TASK PROMPT » Below is a listing; restate from it, character for character, the lines beginning at the line holding "Where should I click to: Expand" and ending at the line holding "Given: Open the 版本控制 menu", both included.
──────── RECORDS SHOWN ────────
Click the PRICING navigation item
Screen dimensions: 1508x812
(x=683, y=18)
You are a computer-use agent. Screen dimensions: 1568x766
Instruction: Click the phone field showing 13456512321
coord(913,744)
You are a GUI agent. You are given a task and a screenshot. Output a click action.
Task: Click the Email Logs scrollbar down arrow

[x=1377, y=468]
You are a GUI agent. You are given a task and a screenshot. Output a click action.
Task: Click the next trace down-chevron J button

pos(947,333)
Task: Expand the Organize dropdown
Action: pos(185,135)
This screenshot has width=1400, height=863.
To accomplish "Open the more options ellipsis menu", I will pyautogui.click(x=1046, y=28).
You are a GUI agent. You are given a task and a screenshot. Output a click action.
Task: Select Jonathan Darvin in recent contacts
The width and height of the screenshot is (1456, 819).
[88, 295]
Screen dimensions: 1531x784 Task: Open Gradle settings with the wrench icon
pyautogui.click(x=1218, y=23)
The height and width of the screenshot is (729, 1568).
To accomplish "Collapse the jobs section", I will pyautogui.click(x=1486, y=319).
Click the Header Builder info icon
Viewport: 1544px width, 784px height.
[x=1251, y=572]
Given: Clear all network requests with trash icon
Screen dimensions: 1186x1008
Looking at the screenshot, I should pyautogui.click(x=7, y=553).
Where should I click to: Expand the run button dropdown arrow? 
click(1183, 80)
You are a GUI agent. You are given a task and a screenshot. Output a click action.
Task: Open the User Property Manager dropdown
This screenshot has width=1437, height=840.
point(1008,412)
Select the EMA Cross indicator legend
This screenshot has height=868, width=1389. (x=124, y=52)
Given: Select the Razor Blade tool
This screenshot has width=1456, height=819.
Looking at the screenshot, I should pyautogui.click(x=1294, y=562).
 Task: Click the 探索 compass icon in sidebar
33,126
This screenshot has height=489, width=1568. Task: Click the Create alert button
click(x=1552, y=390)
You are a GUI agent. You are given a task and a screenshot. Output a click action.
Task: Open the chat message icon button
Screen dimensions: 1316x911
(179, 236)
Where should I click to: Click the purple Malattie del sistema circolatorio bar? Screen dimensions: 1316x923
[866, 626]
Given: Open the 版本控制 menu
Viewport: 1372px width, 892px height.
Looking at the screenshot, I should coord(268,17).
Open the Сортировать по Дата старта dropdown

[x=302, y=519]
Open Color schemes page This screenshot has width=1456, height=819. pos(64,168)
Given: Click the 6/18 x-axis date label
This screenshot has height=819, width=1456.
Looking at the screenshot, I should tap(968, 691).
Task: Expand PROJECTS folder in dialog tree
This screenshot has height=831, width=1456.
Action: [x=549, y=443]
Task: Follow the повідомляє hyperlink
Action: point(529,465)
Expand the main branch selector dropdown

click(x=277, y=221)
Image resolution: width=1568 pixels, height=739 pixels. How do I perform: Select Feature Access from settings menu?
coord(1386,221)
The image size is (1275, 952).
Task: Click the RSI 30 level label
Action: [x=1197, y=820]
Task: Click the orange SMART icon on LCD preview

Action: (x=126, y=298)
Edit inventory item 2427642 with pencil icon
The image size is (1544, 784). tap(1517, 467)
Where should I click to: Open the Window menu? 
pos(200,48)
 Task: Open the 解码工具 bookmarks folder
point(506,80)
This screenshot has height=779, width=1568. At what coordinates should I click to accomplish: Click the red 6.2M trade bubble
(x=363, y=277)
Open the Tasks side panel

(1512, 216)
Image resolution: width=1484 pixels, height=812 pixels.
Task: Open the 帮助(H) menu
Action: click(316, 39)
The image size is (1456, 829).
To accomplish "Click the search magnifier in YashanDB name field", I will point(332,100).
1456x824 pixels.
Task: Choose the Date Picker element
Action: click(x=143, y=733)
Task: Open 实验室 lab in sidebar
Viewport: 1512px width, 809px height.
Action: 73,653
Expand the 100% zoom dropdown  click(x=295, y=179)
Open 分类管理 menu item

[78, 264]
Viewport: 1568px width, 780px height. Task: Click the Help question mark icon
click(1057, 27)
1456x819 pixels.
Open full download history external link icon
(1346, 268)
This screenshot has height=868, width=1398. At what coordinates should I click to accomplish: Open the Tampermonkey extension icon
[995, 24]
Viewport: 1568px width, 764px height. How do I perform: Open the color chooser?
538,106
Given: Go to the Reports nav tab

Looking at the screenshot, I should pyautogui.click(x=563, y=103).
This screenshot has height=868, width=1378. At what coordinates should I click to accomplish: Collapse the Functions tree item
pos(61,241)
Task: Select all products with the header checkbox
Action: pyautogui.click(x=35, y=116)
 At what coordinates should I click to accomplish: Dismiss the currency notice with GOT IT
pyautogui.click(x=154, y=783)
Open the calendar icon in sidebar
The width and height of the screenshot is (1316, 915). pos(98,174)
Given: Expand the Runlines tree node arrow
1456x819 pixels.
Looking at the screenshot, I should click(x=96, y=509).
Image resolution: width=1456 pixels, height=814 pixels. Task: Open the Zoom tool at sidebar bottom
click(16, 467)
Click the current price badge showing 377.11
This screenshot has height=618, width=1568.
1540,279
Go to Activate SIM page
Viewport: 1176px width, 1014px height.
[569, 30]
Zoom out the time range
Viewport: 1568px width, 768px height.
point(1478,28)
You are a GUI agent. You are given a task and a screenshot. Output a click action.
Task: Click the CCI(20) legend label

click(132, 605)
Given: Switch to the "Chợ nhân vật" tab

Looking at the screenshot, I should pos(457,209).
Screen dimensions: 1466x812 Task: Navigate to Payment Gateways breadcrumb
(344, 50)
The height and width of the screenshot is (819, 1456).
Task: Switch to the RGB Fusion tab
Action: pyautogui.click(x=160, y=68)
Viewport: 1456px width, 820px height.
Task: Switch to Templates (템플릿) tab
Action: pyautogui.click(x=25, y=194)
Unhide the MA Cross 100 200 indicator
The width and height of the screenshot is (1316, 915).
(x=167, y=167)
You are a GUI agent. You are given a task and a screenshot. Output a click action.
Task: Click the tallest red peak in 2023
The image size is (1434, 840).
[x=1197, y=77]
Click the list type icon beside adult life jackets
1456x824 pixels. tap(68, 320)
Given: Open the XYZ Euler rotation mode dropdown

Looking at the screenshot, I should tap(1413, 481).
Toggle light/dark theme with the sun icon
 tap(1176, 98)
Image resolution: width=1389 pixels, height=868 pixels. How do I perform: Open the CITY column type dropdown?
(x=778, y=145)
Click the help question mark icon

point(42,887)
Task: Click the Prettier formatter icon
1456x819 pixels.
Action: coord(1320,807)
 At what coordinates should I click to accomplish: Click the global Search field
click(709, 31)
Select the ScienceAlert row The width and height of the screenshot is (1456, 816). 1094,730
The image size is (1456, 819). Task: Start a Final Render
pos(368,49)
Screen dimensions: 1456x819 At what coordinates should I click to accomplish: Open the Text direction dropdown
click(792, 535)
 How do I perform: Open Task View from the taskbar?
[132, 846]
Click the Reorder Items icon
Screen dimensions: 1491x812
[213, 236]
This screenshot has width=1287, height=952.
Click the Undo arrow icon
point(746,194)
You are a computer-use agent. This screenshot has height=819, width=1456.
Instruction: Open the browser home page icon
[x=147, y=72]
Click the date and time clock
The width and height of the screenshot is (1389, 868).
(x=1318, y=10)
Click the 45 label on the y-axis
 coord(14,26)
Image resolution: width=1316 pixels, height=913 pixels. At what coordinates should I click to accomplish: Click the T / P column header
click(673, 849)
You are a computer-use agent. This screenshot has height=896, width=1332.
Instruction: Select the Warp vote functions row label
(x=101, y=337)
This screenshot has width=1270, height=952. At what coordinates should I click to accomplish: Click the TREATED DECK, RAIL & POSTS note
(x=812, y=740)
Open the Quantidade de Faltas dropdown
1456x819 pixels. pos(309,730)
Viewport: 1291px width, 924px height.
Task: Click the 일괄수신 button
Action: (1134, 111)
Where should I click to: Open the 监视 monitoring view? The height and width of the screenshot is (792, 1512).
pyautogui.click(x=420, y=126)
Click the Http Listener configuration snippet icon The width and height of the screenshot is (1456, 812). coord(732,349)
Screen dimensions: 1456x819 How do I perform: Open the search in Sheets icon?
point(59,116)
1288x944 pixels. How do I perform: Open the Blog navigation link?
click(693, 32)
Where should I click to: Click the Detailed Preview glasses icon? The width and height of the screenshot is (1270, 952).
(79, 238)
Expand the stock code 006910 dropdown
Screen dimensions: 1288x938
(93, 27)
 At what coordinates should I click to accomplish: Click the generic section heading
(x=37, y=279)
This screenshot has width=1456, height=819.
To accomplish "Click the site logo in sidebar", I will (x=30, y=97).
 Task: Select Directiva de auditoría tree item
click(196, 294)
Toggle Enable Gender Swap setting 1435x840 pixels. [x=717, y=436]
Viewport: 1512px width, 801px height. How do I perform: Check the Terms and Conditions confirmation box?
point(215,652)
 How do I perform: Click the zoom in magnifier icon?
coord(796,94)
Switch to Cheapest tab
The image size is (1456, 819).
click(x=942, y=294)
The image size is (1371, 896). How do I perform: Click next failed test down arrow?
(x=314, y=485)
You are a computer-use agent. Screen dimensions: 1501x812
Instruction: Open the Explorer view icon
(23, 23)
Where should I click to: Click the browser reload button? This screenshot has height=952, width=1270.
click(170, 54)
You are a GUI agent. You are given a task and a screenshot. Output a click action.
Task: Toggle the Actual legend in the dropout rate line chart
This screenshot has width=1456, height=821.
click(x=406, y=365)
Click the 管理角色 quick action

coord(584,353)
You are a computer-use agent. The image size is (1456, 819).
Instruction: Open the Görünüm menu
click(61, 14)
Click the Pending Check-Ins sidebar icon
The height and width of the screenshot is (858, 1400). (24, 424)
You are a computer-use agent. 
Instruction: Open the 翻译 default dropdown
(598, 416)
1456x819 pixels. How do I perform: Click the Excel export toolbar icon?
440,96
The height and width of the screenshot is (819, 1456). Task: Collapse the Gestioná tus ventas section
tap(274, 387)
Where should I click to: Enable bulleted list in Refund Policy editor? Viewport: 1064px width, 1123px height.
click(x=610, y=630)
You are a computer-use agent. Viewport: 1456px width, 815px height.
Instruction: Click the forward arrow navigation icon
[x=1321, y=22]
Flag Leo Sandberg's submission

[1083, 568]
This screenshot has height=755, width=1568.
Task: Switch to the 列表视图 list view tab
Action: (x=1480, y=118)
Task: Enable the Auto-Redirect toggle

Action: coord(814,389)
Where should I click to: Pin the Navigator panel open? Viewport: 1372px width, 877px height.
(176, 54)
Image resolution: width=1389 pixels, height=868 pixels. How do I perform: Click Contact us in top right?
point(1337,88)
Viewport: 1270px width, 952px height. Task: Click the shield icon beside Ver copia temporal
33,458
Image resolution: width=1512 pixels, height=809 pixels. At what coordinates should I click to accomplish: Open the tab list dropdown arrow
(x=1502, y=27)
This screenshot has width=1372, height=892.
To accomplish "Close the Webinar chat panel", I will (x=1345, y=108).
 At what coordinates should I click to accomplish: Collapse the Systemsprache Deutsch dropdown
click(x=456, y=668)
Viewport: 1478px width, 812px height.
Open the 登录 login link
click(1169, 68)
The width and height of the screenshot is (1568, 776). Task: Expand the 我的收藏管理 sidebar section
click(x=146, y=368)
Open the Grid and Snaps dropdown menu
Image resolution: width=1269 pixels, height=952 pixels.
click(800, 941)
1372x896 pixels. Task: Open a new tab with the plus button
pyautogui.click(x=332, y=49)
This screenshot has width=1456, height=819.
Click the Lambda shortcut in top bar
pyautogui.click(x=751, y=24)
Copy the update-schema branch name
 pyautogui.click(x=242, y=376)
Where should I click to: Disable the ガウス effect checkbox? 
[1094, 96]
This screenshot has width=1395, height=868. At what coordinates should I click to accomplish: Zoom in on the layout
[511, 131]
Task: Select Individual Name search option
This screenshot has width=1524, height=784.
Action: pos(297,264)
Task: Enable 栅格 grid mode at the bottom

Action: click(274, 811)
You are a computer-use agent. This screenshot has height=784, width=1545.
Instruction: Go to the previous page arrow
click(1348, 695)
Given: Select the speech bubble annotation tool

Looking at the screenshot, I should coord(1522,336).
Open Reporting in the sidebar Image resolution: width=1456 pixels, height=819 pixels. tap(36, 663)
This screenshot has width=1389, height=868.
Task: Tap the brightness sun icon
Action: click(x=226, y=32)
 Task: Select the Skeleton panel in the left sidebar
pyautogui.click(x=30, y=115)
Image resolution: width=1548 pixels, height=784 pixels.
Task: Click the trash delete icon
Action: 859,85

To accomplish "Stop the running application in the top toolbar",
────────
TASK OUTPUT »
Where should I click to: Expand the run button dropdown arrow? 
click(1183, 80)
You are a GUI agent. You are given a task and a screenshot. Output a click action.
Task: Open the User Property Manager dropdown
This screenshot has width=1437, height=840.
point(1008,412)
Select the EMA Cross indicator legend
This screenshot has height=868, width=1389. (x=124, y=52)
Given: Select the Razor Blade tool
This screenshot has width=1456, height=819.
Looking at the screenshot, I should pyautogui.click(x=1294, y=562).
 Task: Click the 探索 compass icon in sidebar
33,126
This screenshot has height=489, width=1568. Task: Click the Create alert button
click(x=1552, y=390)
You are a GUI agent. You are given a task and a screenshot. Output a click action.
Task: Open the chat message icon button
Screen dimensions: 1316x911
(179, 236)
Where should I click to: Click the purple Malattie del sistema circolatorio bar? Screen dimensions: 1316x923
[866, 626]
Given: Open the 版本控制 menu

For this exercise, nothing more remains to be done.